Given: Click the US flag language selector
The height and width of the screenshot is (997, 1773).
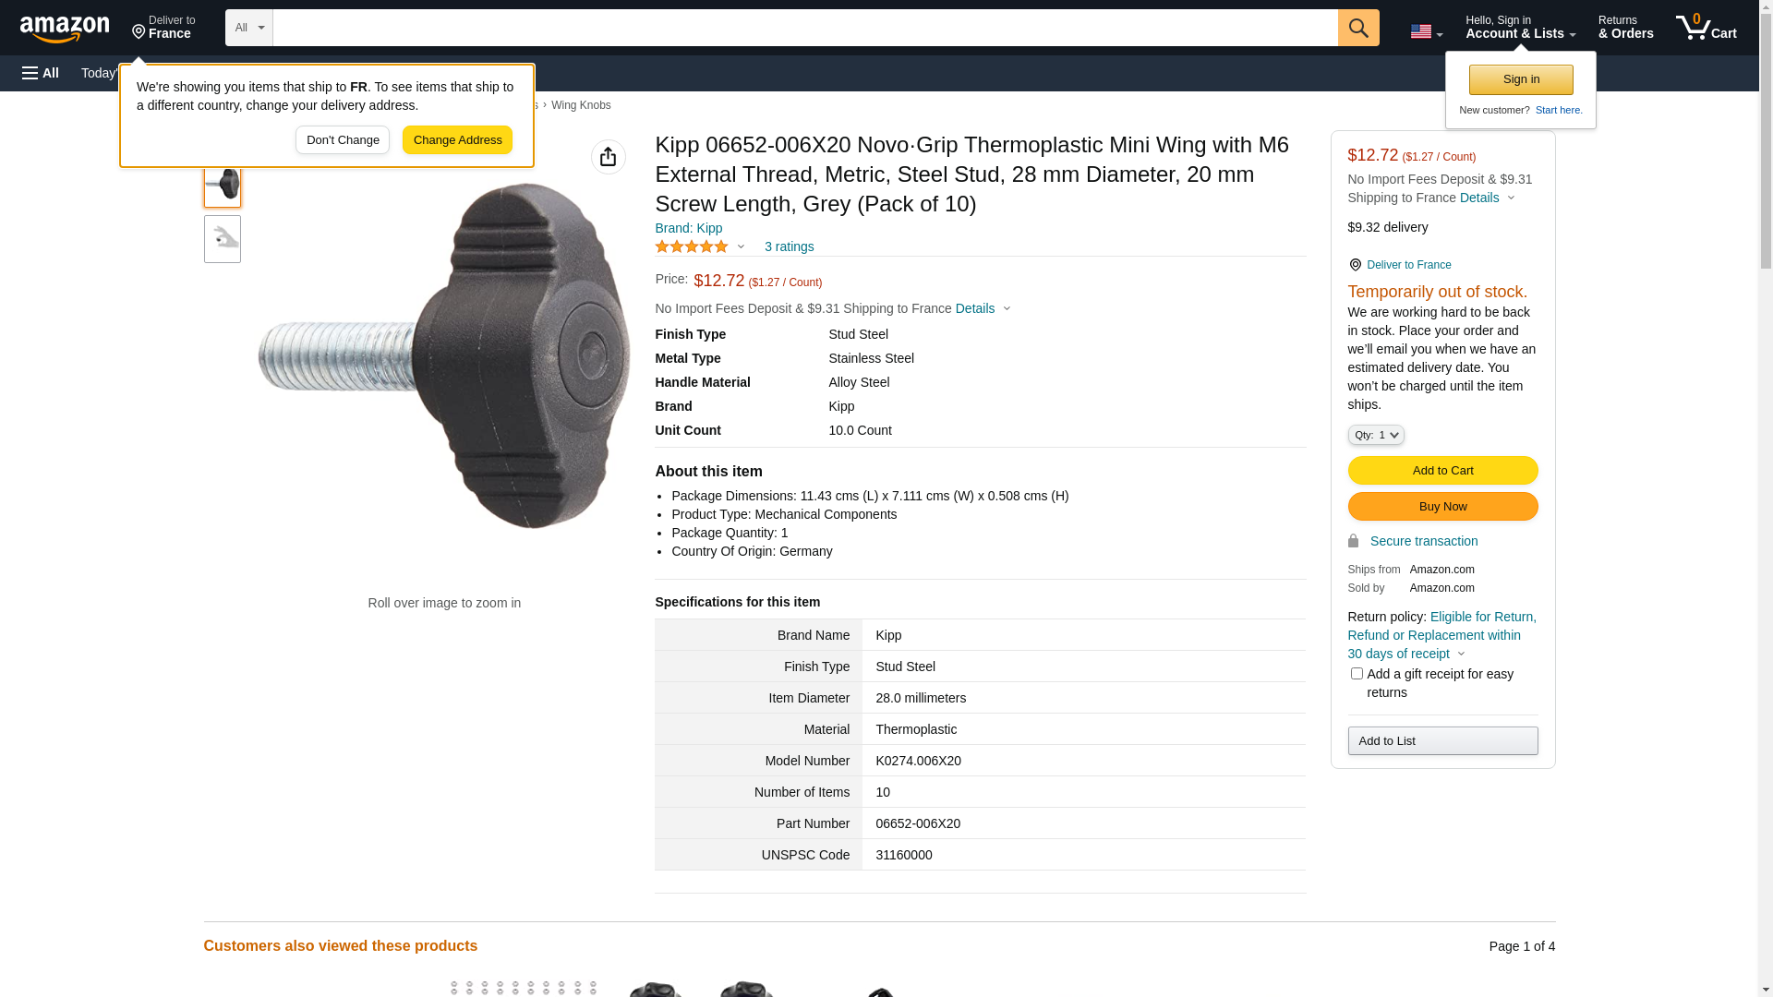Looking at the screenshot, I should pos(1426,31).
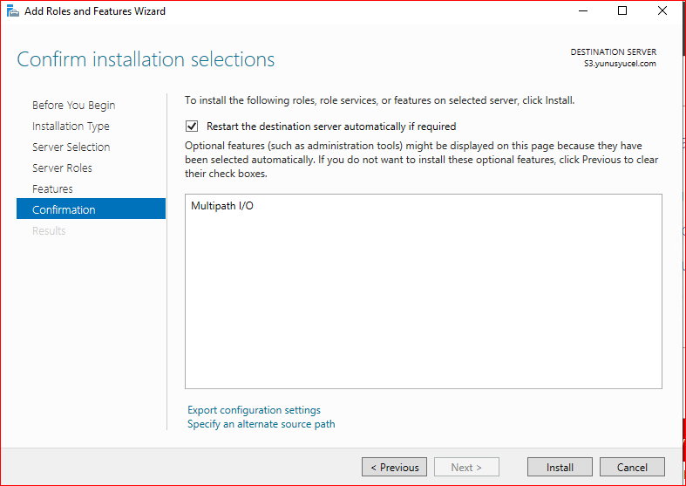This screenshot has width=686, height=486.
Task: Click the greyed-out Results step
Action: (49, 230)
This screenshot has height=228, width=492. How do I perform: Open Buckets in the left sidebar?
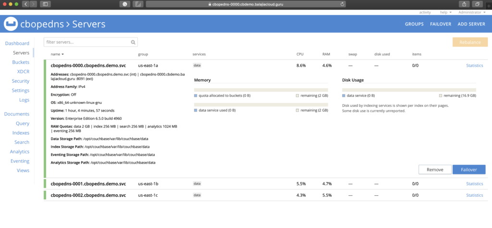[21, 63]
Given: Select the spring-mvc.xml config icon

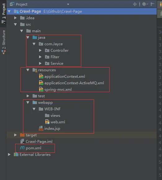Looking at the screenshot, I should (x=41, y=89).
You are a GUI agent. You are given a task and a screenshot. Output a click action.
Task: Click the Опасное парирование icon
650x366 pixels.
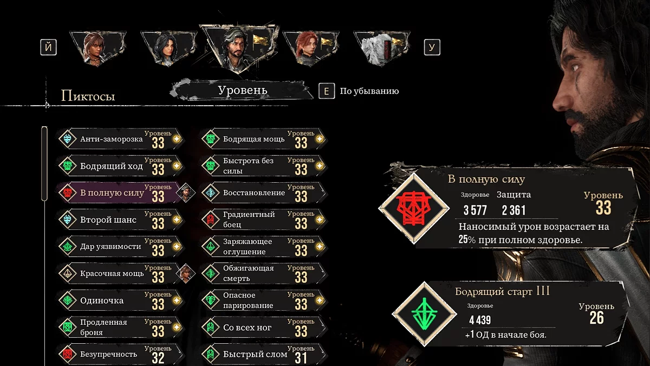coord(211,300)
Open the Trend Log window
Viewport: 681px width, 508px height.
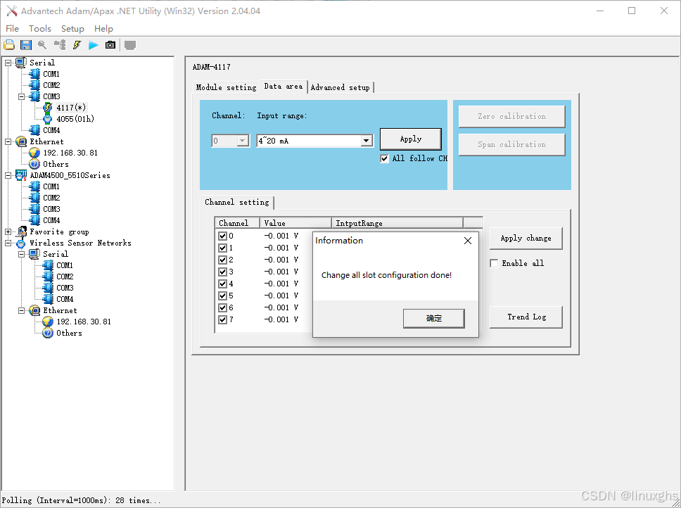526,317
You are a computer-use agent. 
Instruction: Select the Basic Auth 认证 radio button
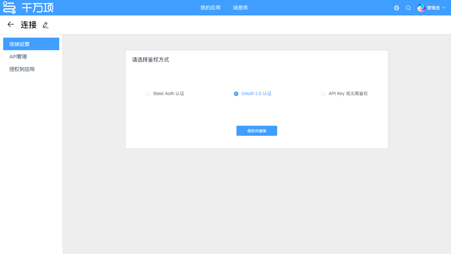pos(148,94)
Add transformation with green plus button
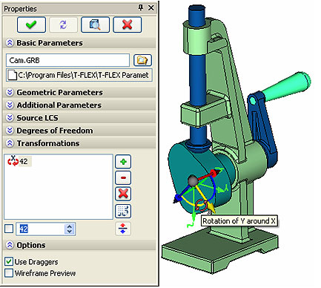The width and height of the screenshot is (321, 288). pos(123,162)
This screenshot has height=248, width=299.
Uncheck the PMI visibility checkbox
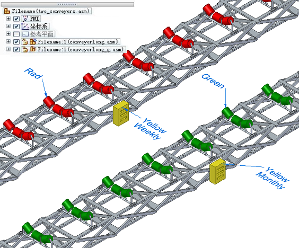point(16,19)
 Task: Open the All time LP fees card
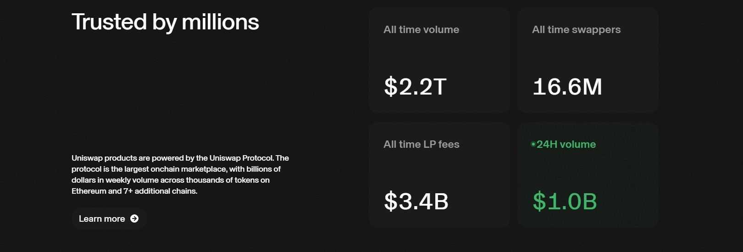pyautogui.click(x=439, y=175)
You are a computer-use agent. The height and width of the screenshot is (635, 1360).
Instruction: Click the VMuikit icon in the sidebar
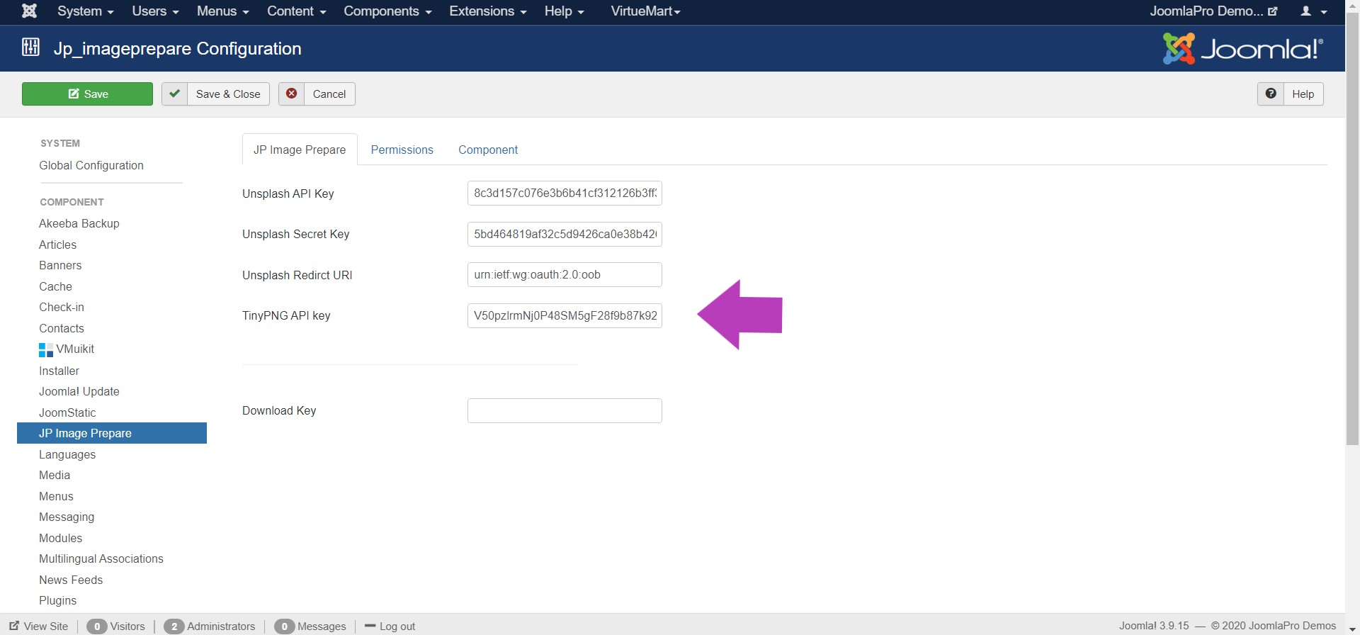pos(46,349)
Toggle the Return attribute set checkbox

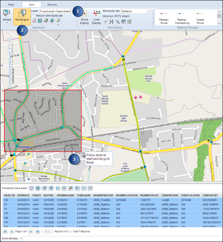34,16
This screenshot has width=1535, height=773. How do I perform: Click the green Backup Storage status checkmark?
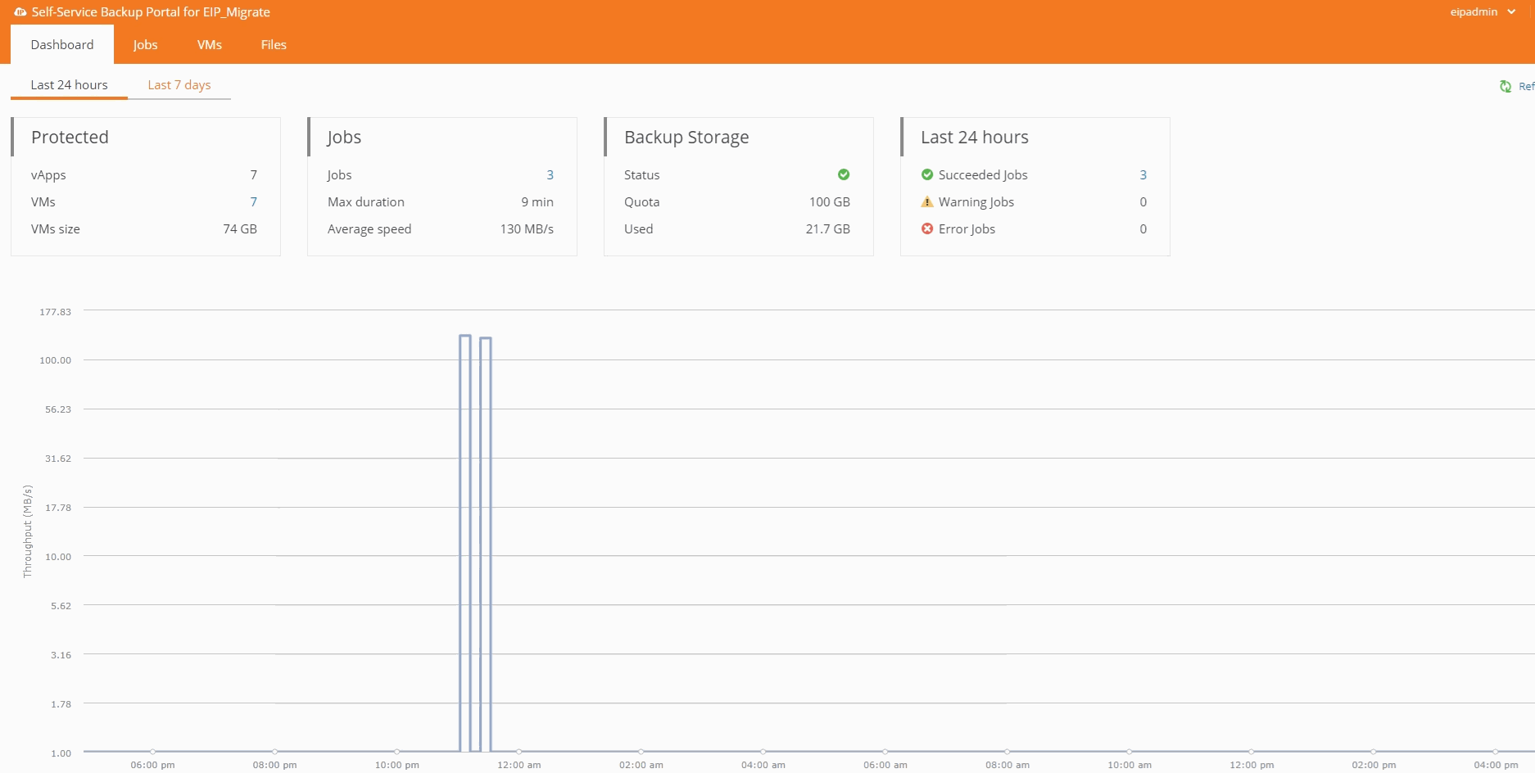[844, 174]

_ _ _

Task to complete ::
Once you have checked every line of the material above, return the ones that hold the string "computer".

Output below ::
You are a computer-use agent. 
You are a computer-use agent. The height and width of the screenshot is (635, 1360).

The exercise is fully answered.